EVENT PREVIEW – Be The One Run®
N.C. mother celebrates daughter’s marrow transplant
When Desiree Villarreal runs in Charlotte’s first Be The One Run® on Sept. 17, she’ll fill each moment between inhale and exhale with three words: “Grow, cells, grow!”
This single mother of two will chant this short prayer for her 13-year-old daughter Gabby, who underwent a marrow transplant to treat leukemia at Duke University in May.
“Be The One Run is a great way to honor Gabby. Her strength and courage have been amazing. She’s not just my daughter – she’s my hero,” says Desiree. “This run lets the community know that there are thousands of patients each year who need the public’s help to receive a life-saving marrow transplant.”
Be The One Run is a run/walk fundraising event that gives patients with leukemia, lymphoma, and 70 other life-threatening diseases a second chance at life. Each year, 10,000 patients need a marrow transplant but have no donor match in their family. They depend on Be The Match® to help them find an unrelated donor and receive treatment.
The Charlotte Be The One Run will take place Saturday, Sept. 17, at Jetton Park. It includes a certified and timed 5k, a 1k Fun Run, and a Tot Trot. Visit www.BeTheOneRun.org to register.
Through Be The Match Foundation®, Be The One Run raises funds to support marrow transplant research, help patients with uninsured costs, and add more potential marrow donors to Be The Match Registry.
One-part prayer and one-part chant, “Grow, cells, grow!” is a common refrain heard in the patient rooms across North Carolina’s four marrow transplant centers. It speaks to the goal that each patient transplanted with a donor’s disease-free marrow cells grows those healthy cells and builds a new immune system.

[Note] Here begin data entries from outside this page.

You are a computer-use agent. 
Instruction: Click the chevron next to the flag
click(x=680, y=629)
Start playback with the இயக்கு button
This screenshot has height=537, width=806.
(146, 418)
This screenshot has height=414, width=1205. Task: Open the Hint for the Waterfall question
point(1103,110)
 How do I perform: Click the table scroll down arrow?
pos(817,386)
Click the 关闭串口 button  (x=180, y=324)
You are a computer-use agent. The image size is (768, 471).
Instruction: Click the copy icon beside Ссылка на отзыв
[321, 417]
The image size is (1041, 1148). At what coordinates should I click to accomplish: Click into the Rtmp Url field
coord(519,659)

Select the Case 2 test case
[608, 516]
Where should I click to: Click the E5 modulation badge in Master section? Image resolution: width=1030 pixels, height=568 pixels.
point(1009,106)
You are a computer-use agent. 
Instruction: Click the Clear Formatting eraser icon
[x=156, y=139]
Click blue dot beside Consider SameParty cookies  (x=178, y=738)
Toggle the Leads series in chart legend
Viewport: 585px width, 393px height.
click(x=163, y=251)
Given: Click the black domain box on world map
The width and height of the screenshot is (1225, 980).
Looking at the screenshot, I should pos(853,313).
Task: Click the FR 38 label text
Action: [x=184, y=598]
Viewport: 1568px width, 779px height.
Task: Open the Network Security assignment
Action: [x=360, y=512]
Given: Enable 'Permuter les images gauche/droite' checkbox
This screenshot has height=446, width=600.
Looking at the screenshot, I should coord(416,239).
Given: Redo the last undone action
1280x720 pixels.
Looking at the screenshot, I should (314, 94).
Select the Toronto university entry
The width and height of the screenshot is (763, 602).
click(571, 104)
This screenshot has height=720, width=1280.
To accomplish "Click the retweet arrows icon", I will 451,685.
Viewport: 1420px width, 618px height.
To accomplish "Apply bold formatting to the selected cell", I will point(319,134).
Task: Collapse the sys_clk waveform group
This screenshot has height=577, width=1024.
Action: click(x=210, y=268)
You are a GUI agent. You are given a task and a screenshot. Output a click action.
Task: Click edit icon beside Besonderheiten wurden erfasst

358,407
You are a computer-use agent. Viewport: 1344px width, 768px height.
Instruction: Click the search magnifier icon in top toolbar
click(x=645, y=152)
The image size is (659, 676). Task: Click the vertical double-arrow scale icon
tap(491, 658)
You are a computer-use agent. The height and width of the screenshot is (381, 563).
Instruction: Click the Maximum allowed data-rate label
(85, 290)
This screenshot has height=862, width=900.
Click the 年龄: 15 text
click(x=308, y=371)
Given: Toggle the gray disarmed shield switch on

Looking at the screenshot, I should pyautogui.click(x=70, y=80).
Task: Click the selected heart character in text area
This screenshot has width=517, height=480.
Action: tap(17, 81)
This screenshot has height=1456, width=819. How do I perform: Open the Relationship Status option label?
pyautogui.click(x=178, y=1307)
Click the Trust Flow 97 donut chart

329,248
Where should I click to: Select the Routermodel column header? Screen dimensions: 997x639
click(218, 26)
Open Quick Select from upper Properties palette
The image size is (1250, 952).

Gabby was first diagnosed with acute myelogenous leukemia at the age of 9 and received her first marrow transplant in 2007. Her only sibling, big brother Jordan, turned out to be a marrow match – wonderful when you consider that 70 percent of patients in need of a transplant have no donor match in their family. Sadly, a checkup over the 2010 holidays revealed her cancer was back. A second transplant was her only chance.
Doctors searched Be The Match Registry® for an unrelated marrow donor and found a solid match: a cord blood unit donated by a mother after giving birth.
The second transplant has been psychologically difficult for Gabby but her determination has never wavered. In a journal entry a few days before Gabby’s second transplant, Desiree writes:
“Today I saw courage and confidence in Gabby’s eyes like I’ve never seen before. Right before they took her back for her first round of radiation, she gave me this firm look in my eye, as if to say, ‘I’m going to be OK, Mommy, don’t worry!’ Amazing! I’m so proud of her.”
Gabby is expected home in Denver, N.C., soon to finish her recovery and get on with being a teenager. Grow, cells, grow!